→ Excerpt to read
From now through the end of December, MIRI's 2019 Fundraiser is live! See our fundraiser post for updates on our past year and future plans.
One of our biggest updates, I'm happy to announce, is that we've hired five new research staff, with a sixth to join us in February. For details, see Workshops and Scaling Up in the fundraiser post.
Also: Facebook's Giving Tuesday matching opportunity is tomorrow at 5:00am PT! See Colm's post for details on how to get your donation matched.
- Our most recent hire, “Risks from Learned Optimization” co-author Evan Hubinger, describes what he'll be doing at MIRI. See also Nate Soares' comment on how MIRI does nondisclosure-by-default.
- Buck Shlegeris discusses EA residencies as an outreach opportunity.
- OpenAI releases Safety Gym, a set of tools and environments for incorporating safety constraints into RL tasks.
- CHAI is seeking interns; application deadline Dec. 15.
Thoughts from the research team
This month, I'm trying something new: quoting MIRI researchers' summaries and thoughts on recent AI safety write-ups.
I've left out names so that these can be read as a snapshot of people's impressions, rather than a definitive “Ah, researcher X believes Y!” Just keep in mind that these will be a small slice of thoughts from staff I've recently spoken to, not anything remotely like a consensus take.
- Re Will transparency help catch deception? — “A good discussion of an important topic. Matthew Barnett suggests that any weaknesses in a transparency tool may turn it into a detrimental middle-man, and directly training supervisors to catch deception may be preferable.”
- Re Chris Olah’s views on AGI safety — “I very much agree with Evan Hubinger's idea that collecting different perspectives — different ‘hats’ — is a useful thing to do. Chris Olah's take on transparency is good to see. The concept of microscope AI seems like a useful one, and Olah's vision of how the ML field could be usefully shifted is quite interesting.”
- Re Defining AI Wireheading — “Stuart Armstrong takes a shot at making a principled distinction between wireheading and the rest of Goodhart.”
- Re How common is it to have a 3+ year lead? — “This seems like a pretty interesting question for AI progress models. The expected lead time and questions of expected takeoff speed greatly influence the extent to which winner-take-all dynamics are plausible.”
- Re Thoughts on Implementing Corrigible Robust Alignment — “Steve Byrnes provides a decent overview of some issues around getting ‘pointer’ type values.”

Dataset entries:
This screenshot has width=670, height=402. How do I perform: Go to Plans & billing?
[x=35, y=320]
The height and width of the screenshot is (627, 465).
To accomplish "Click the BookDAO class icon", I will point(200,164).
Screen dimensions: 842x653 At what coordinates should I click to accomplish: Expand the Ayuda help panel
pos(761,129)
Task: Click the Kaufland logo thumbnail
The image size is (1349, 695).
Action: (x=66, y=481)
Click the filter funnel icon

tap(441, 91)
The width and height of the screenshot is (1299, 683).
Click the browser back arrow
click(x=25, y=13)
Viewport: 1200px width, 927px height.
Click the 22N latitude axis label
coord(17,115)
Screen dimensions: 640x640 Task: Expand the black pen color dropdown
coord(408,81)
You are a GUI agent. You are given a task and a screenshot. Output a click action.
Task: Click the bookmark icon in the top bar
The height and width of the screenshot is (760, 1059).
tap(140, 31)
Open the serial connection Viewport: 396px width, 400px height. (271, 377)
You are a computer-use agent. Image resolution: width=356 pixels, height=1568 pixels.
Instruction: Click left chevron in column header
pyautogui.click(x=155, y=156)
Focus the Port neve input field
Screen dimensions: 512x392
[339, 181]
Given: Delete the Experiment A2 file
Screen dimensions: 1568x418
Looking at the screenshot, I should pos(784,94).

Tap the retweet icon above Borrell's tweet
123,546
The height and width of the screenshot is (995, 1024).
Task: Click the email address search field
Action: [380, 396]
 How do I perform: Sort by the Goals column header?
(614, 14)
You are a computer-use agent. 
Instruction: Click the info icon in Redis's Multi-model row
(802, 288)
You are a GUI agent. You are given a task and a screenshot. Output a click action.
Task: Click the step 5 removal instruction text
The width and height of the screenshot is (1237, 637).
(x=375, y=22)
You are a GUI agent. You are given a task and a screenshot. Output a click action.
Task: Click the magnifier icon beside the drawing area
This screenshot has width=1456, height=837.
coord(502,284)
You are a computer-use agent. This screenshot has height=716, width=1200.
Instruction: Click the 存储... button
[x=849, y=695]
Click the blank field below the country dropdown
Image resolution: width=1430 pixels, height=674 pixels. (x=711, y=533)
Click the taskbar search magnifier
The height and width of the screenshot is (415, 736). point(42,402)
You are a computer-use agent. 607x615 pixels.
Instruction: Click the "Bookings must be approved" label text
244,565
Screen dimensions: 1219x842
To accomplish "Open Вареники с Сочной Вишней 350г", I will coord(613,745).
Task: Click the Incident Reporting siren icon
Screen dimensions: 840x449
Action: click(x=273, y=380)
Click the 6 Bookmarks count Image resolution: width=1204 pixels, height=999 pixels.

→ Work task
Output the passage of the MIRI fundraiser update from "- Our most recent" up to and including "MIRI does nondisclosure-by-default.", copied word for word.

→ Output
- Our most recent hire, “Risks from Learned Optimization” co-author Evan Hubinger, describes what he'll be doing at MIRI. See also Nate Soares' comment on how MIRI does nondisclosure-by-default.